REQUIREMENT A -
Answer these questions from the passage about ocean depths, one per line:
(i) Off which country was a living coelacanth hauled up?
(ii) Which part of the humpback whale washed up on the beach?
(iii) What kind of research was done on the sea bed in that area?
REQUIREMENT B -
For each statement, say yes or no according to the passage about ocean depths, and quote the words that decide it.
(i) The writer saw the documentary about 15 or more years ago.
(ii) The teeth in the whale were said to match those of an adult Great White Shark.
(iii) The researchers' best equipment was able to reach the bottom of the canyon.

PASSAGE SHOWN -
++++++++
I seem to recall when the Scientific world stated that Coelacanths went extinct at the time of the dinosaurs but had to a big back-flip when a living one was hauled off Sth. Africa.
We know far less about what dwells in the depths of the Oceans, imo, than we do about Universe around us, so who can say for a 100% certainty what is still living down there.
Plus I seem to remember seeing a Documentary about 15 or more years ago, made in Australia where the front portion of a Hump-back Whale washed up on beach in southern Western Australia and it had a number of massive shark's teeth still wedged into its flesh, teeth they said were far to big to come from any known adult sized Great White Shark.
They even went as far as doing a side-scan sonar research job on the vast region of the sea bed in area and found a massive underwater canyon too deep for even their best equipment to go down into, so anything could be living down in those depths for all we know.
++++++++
DATA BLOCK -
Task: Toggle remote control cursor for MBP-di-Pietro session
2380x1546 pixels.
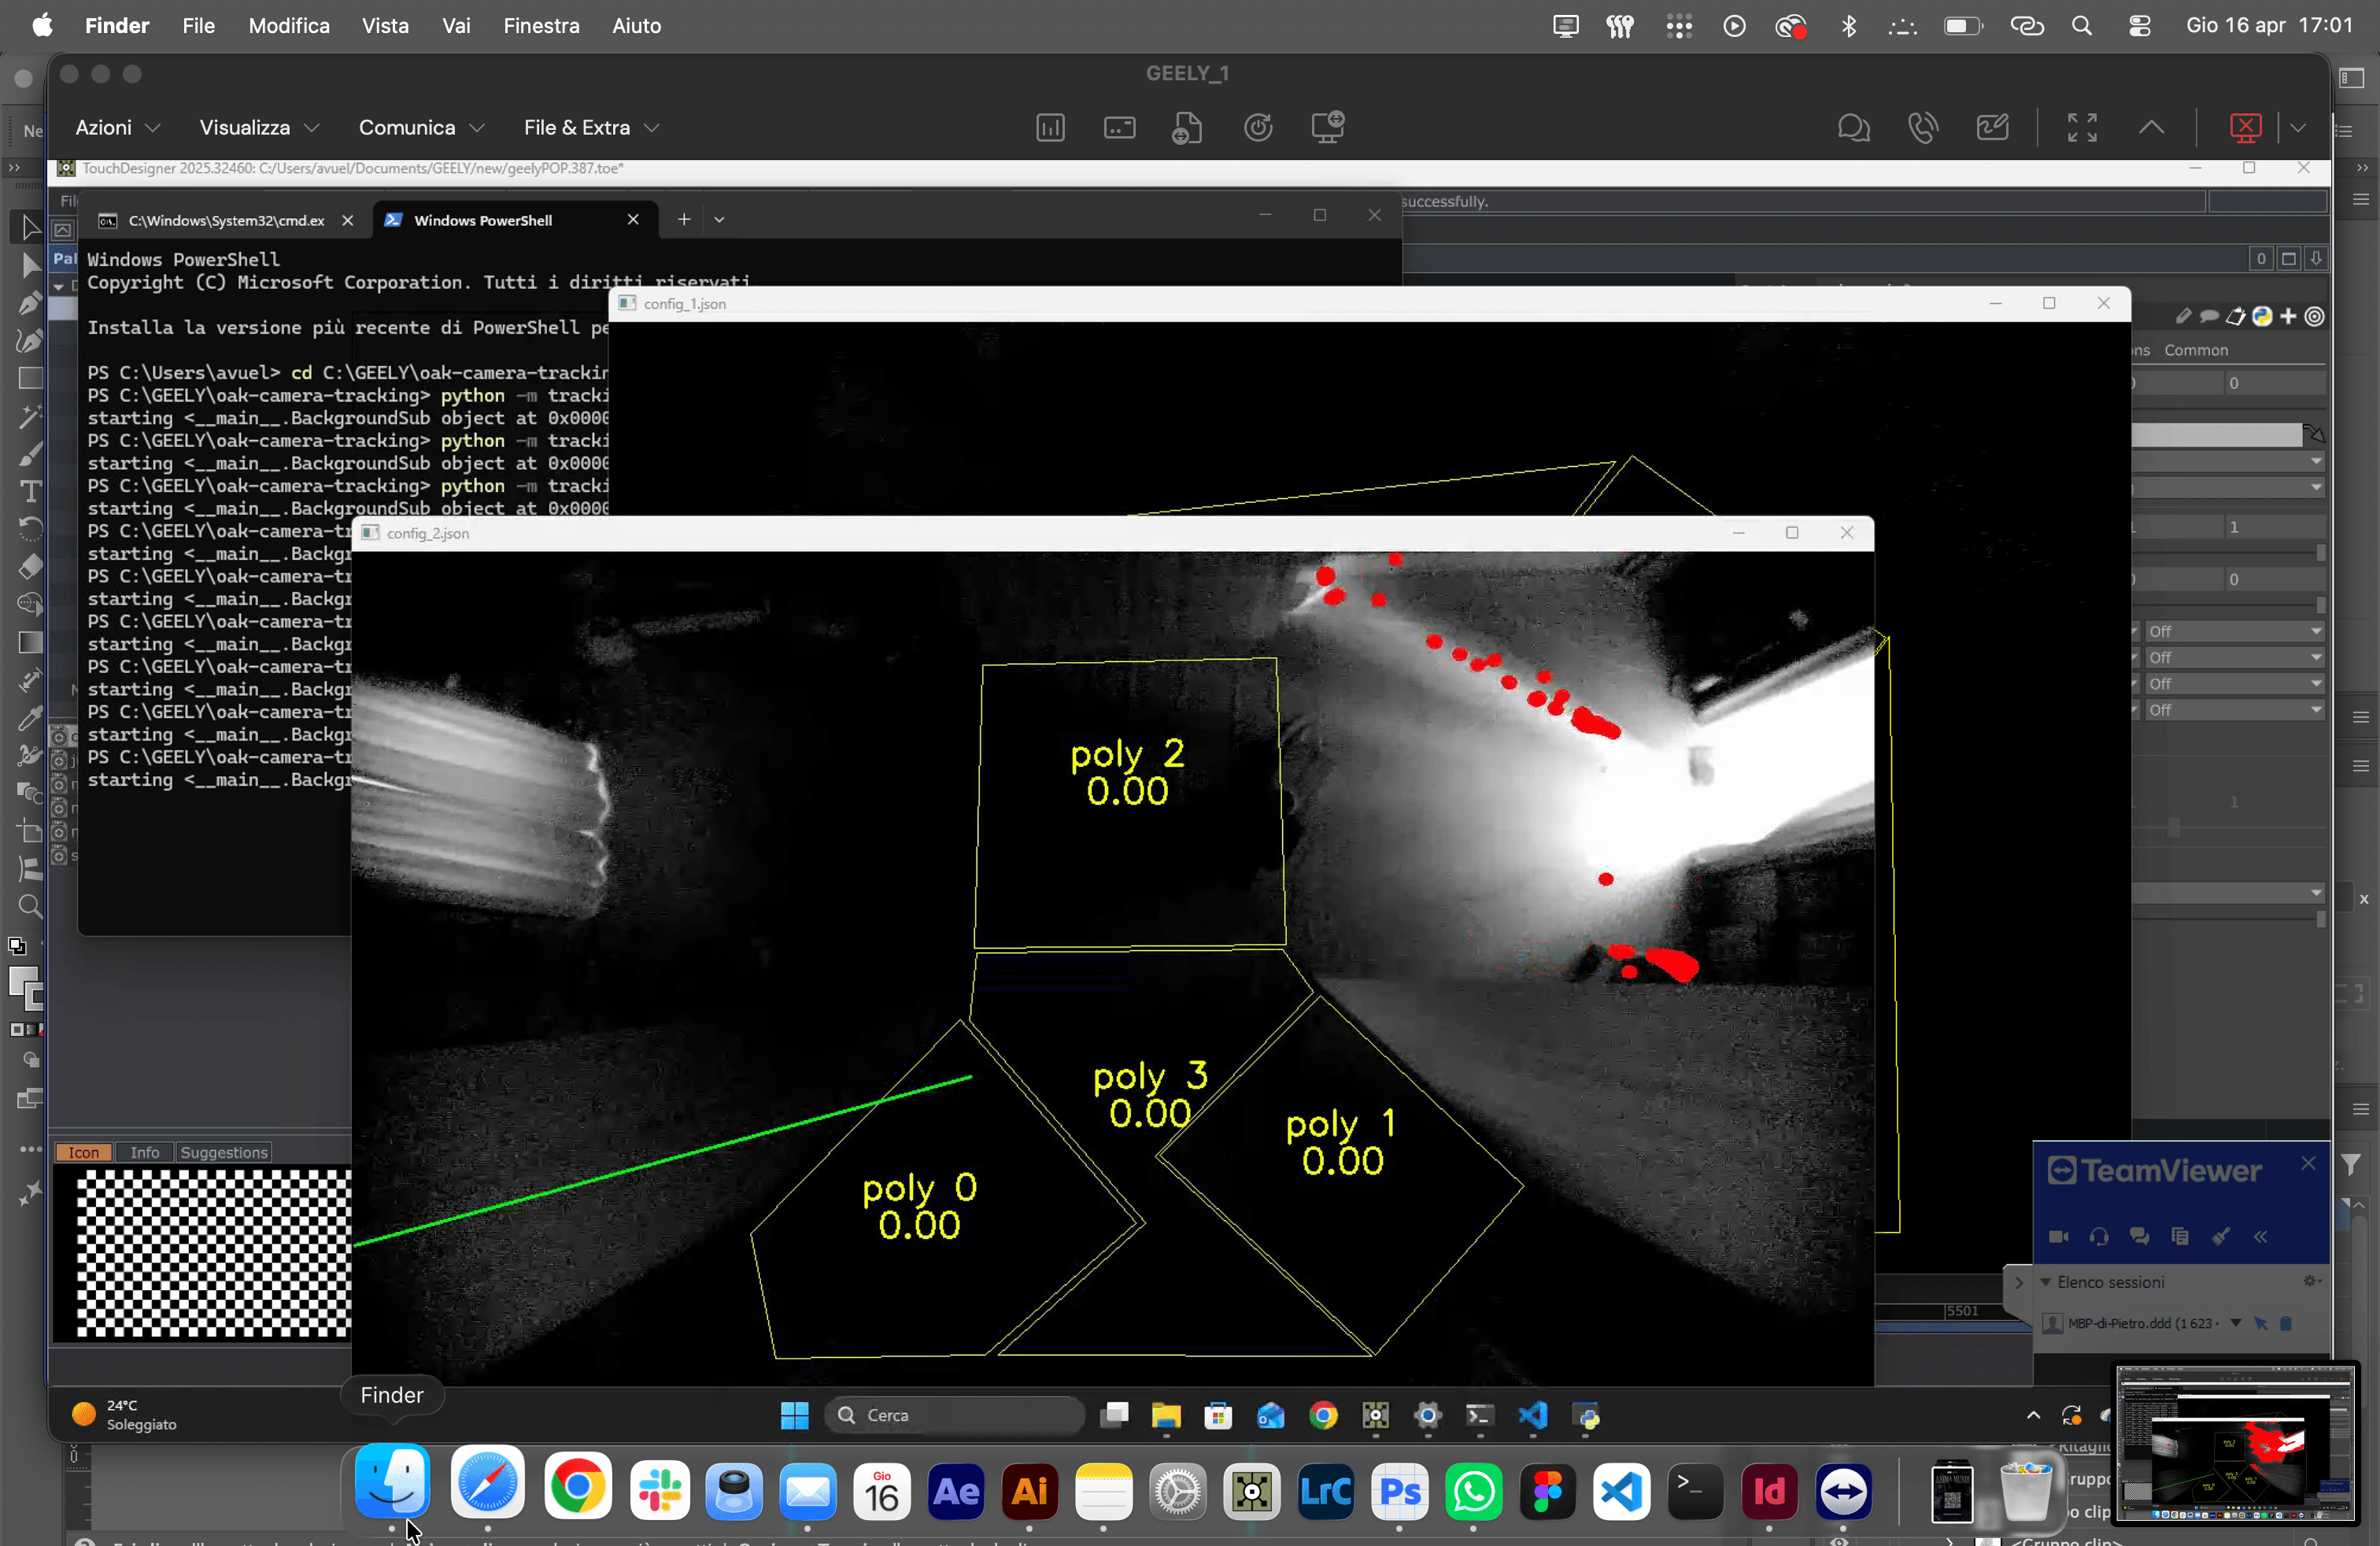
++++++++
RESPONSE A -
(i) South Africa
(ii) The front portion
(iii) A side-scan sonar research job

RESPONSE B -
(i) Yes: "about 15 or more years ago"
(ii) No: "far to big to come from any known adult sized Great White Shark"
(iii) No: "too deep for even their best equipment to go down into"